WebTrends is the most common server log file reader in use today. Many tools don’t use log files, but it’s interesting to talk about them.
Back in 1997, one group reported that it took 240 person hours to develop perl scripts to read the files. To put just a half month’s worth of data into a ‘usable format’, it took another 100 person hours. It’s not simple, because there are four types of server logs: access, agent, error and referrer. It’s just rather hard to parse all these types of data.
Access logs tell you the time, IP address, and which files got downloaded (.html, .flv, .jpeg, .pdg, and so). This is where the misleading term “hits” came from. Every file that got downloaded was considered a ‘hit’, and this was in part because it was relatively easy to aggregate that kind of information. People like to follow the path of least resistance, and since the original IT workers were people, this is what they did.
So, back in 1997 (and possibly to this day, if I was dealing with an audience that didn’t know what ‘hits’ meant), I could, if I was unethical, inflate my ‘hits’ count by taking my main logo and cut it up into 4 pixel by 4 pixel pieces…so that loading a single file could result in several hundred ‘hits’ to the server. I recall a period around 1997-1999 where it was believed that breaking up image files into dozens of smaller units would improve download performance (though, I can’t vouch for the actual results, it certainly would increase the number of hits on a site).
Agent logs tell you about the browser, operating system, and computer that somebody is using.
Error logs tell you about the number of 404 and other errors, such as the number of aborted downloads.
Referrer logs tell you how people came to your site.
It took a number of years, but the community started moving towards ‘accesses’ (later to be called pageviews). Sadly, the way that pageviews were conceptualized in some products, pageviews didn’t approximate nice Nielsen-TV-Ratings kind of numbers, so as of late, we’ve started chasing this concept of unique visitors or ‘absolute unique visitors’, though, I really question a lot of these efforts.

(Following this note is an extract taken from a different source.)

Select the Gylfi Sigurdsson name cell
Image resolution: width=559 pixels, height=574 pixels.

The path that visitors used to take through a site used to be called ‘threading’. It’s long since been renamed “pathing” or “click-path analysis”.
Log files can be enormous. Parsing and aggregating them can take a tremendous amount of computer power.

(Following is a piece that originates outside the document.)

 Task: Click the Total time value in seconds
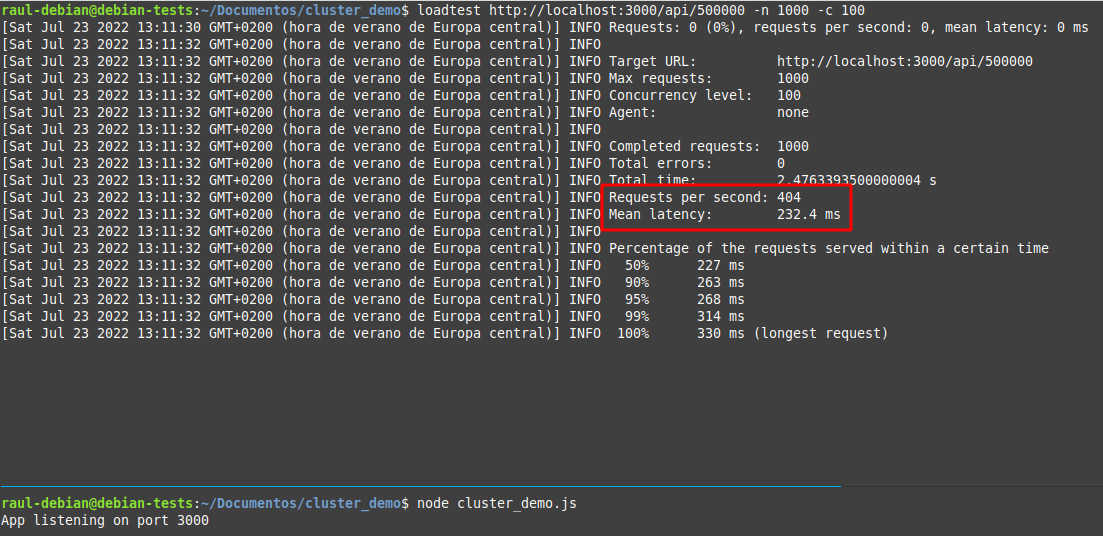point(856,180)
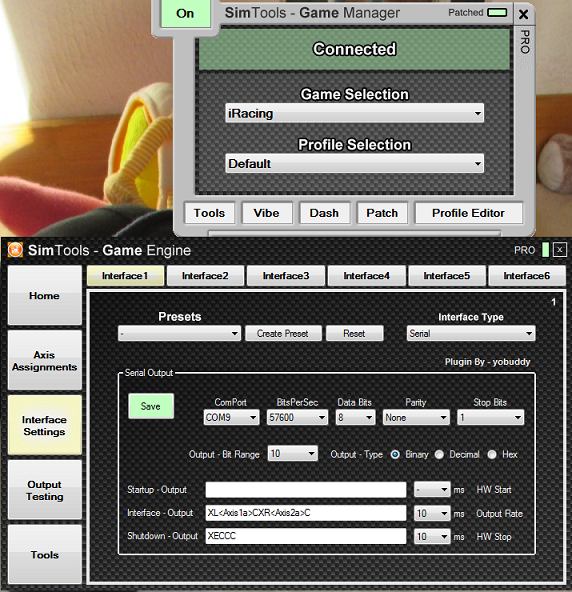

Moreover, people can use multiple computers. I, myself, use three computers a day. Worse, I think this pursuit of ‘eyeball’ measurement is noble, but at this point, impractical. With Nielsen, they measure how many people are watching a given show at a specific period of time. It’s what I’d call a ‘synchronous measure’. With websites, well, in the Internet seems to be really ‘asynchronous’. So, maybe asynchronous measurement works better?
Log files are the original way that web analytics was born. And it just seems like we’re always questing for an old-media measure.